Exercise material Block Start

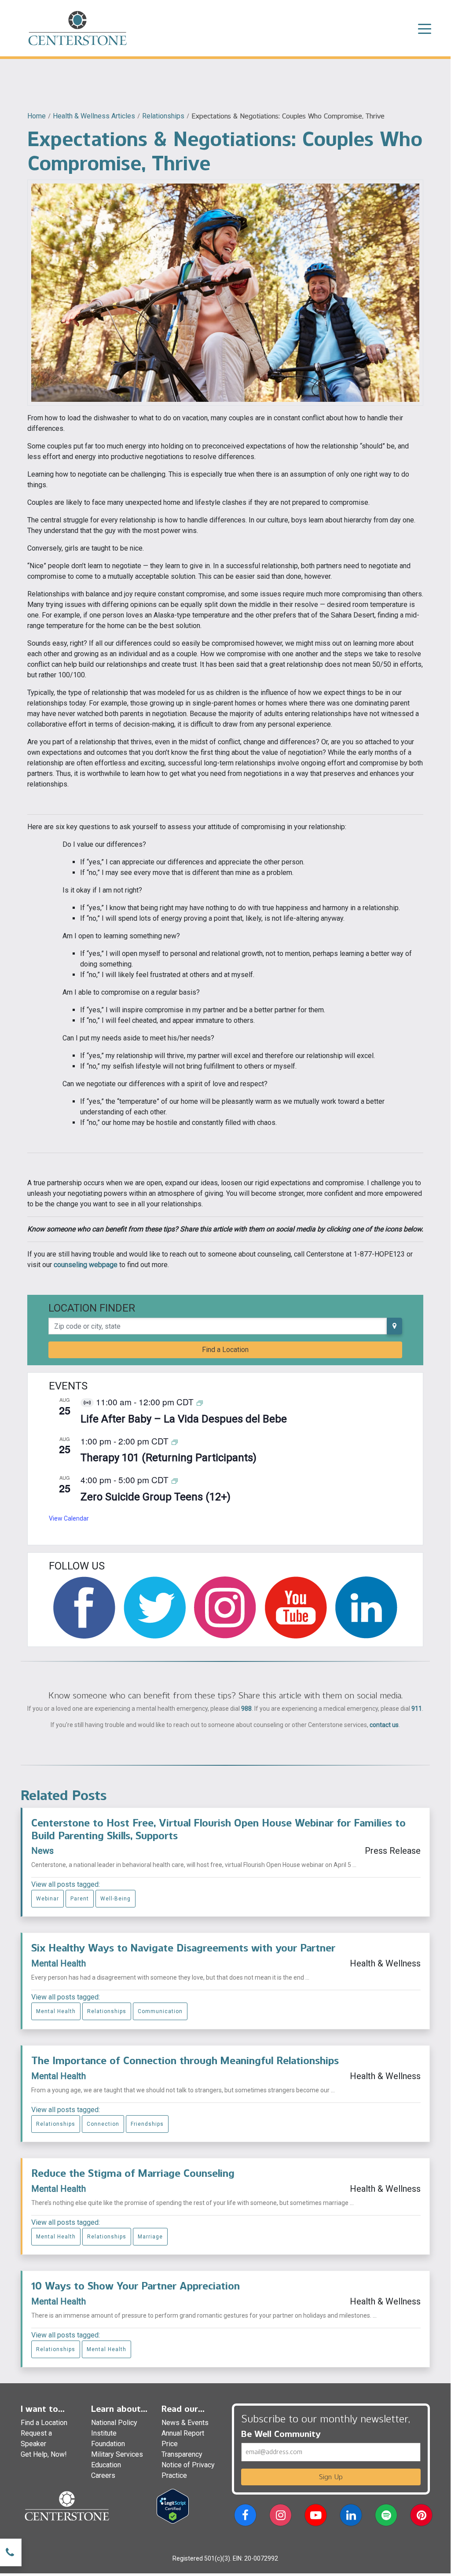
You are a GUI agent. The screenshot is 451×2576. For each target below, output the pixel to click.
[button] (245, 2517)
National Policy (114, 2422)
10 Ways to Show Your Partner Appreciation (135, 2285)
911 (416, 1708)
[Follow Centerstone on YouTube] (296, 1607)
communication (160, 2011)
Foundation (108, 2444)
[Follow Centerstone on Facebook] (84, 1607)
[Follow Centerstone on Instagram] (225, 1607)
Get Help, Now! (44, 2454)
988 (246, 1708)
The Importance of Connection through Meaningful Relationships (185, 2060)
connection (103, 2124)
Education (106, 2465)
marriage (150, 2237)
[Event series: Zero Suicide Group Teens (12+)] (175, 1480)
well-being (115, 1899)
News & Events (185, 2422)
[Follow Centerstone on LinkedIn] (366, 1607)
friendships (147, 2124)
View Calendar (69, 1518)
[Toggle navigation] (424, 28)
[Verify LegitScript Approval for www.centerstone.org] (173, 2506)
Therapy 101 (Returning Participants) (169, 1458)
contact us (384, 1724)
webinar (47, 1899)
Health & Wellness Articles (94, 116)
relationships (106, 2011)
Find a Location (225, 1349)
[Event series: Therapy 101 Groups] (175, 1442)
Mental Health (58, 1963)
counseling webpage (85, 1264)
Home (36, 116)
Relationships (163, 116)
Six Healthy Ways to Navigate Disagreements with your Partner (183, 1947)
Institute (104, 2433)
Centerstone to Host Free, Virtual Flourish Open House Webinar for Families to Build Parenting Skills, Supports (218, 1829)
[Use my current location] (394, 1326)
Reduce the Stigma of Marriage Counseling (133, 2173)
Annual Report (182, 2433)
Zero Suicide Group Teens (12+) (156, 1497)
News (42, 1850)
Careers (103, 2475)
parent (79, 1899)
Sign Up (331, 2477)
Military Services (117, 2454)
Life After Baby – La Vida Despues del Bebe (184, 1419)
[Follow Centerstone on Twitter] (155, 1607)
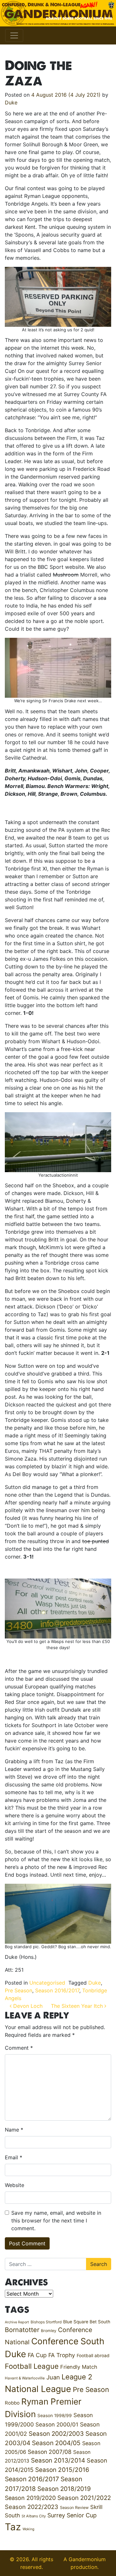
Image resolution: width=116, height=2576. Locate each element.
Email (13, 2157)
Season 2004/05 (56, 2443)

Exercise material Block End
Exercise material Block Start

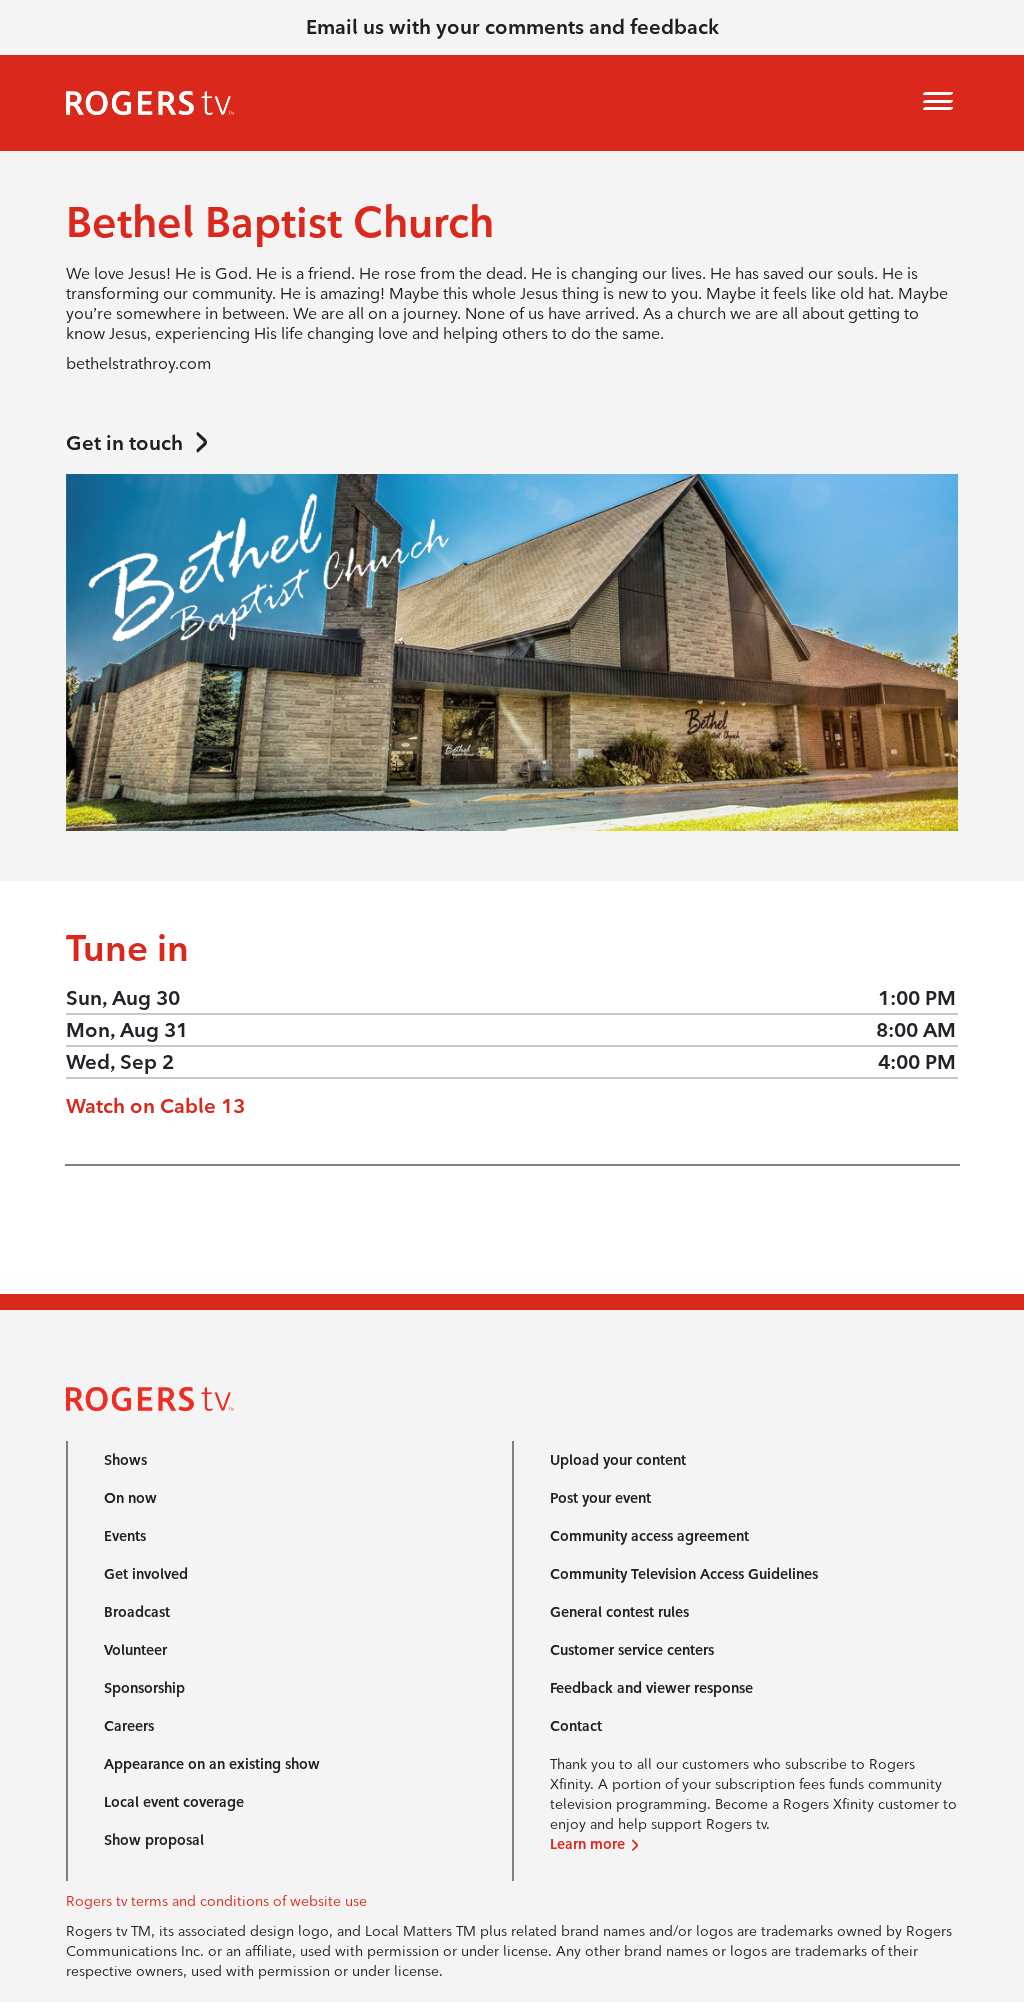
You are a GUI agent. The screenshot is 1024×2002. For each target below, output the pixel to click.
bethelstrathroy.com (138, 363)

Exercise material Block End

Problem requirements – Search the material above for the word "screenshot", then copy each line that holds it.

Exercise solution –
You are a GUI agent. The screenshot is 451×2576. For each target below, output the pixel to click.
You are a GUI agent. The screenshot is 1024×2002. For each target below, output the pixel to click.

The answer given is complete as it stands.